A síndrome hemofagocítica (SH) é uma condição séria desencadeada por uma hiperativação na resposta imunológica que desencadeiam a ativação generalizada de macrófagos levando a um processo inflamatório agudo grave e rapidamente progressivo.
Há duas formas dessa síndrome: A primária, causada por mutações genéticas que afetam a função das células TCD8 e Natural Killers, ocorrendo principalmente na infância (com maior incidência em crianças menores de dois anos – 80% dos casos), conhecida como Linfohistiocitose Eritrofagocítica Familiar. Esta forma geralmente tem um histórico familiar positivo ou envolve consanguinidade e é caracterizada por mutações recessivas autossômicas no gene da perforina-PRF1 (40%). A perforina é uma proteína presente em linfócitos, macrófagos e outras células precursoras da medula óssea, que desempenha um papel nos processos citotóxicos, na ativação contínua de linfócitos e no aumento das citocinas, levando à ativação de macrófagos.
Por outro lado, a forma secundária está associada a processos infecciosos em cerca de 50% dos casos, seguidos por casos neoplásicos, reumatológicos e autoimunes que podem afetar adultos de todas as idades. Essa forma também é chamada de síndrome de ativação macrofágica. Na SH secundária, as infecções agudas podem ser tanto primárias em indivíduos saudáveis quanto desencadeadoras em pacientes com condições autoimunes ou neoplásicas pré-existentes. Entre os patógenos envolvidos, as infecções virais são as mais comuns, especialmente aquelas causadas pelos vírus Epstein-Barr (EBV) e citomegalovírus (CMV).
Devido ao quadro inflamatório disseminado, as principais alterações laboratoriais incluem o aumento de ferritina, disfunção hepática, com altos níveis de lactato desidrogenase, AST, ALT, TP e bilirrubina total. As enzimas hepáticas podem ter um incremento 3 vezes maior que valor de referência. Outras alterações podem incluir a hipertrigliceridemia, que ocorre devido à inibição da lipoproteína lipase pelo TNF-alfa, elevação do D-dímero, causada pela coagulação intravascular disseminada.

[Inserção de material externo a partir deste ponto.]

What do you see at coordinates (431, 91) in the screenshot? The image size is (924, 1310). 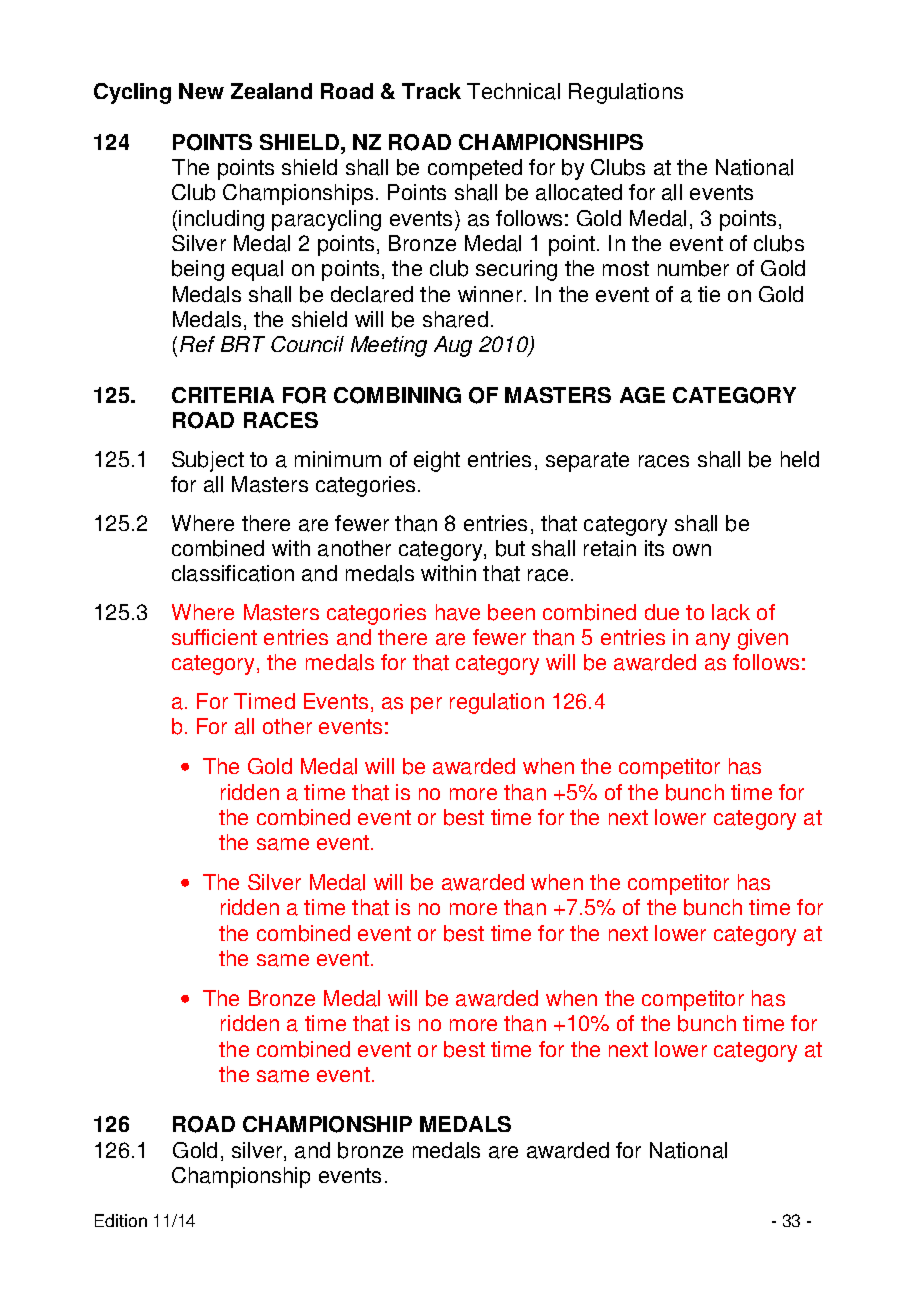 I see `Track` at bounding box center [431, 91].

O nível de Gama Glutamil Transferase (GGT) também se encontra aumentado, em função da infiltração do trato biliar pelos linfócitos e macrófagos. No hemograma ocorre leucocitose, e é possível observar em lâmina uma monocitose com presença de grandes monócitos ativados:

Por fim, a síndrome hemofagocítica é uma condição grave que requer uma abordagem multidisciplinar para diagnóstico e tratamento. Embora seja uma condição rara, é importante considerá-la em pacientes com sintomas sugestivos, especialmente em indivíduos com doenças subjacentes predisponentes.

Referências
VIEIRA, Karoline Araujo; SOUZA, Gustavo Henrique Gandolfo. Síndrome hemofagocítica: um relato de caso. Brazilian Journal of Development, v. 9, n. 1, p. 248-255, 2023.
JÚNIOR, Ivo Ronchi et al. Síndrome hemofagocítica. Relacionado ao caso. Revista da Sociedade Brasileira de, v. 5, pág. 382-8, 2011.
JORDAN, Michael B. et al. How I treat hemophagocytic lymphohistiocytosis. Blood, The Journal of the American Society of Hematology, v. 118, n. 15, p. 4041-4052, 2011.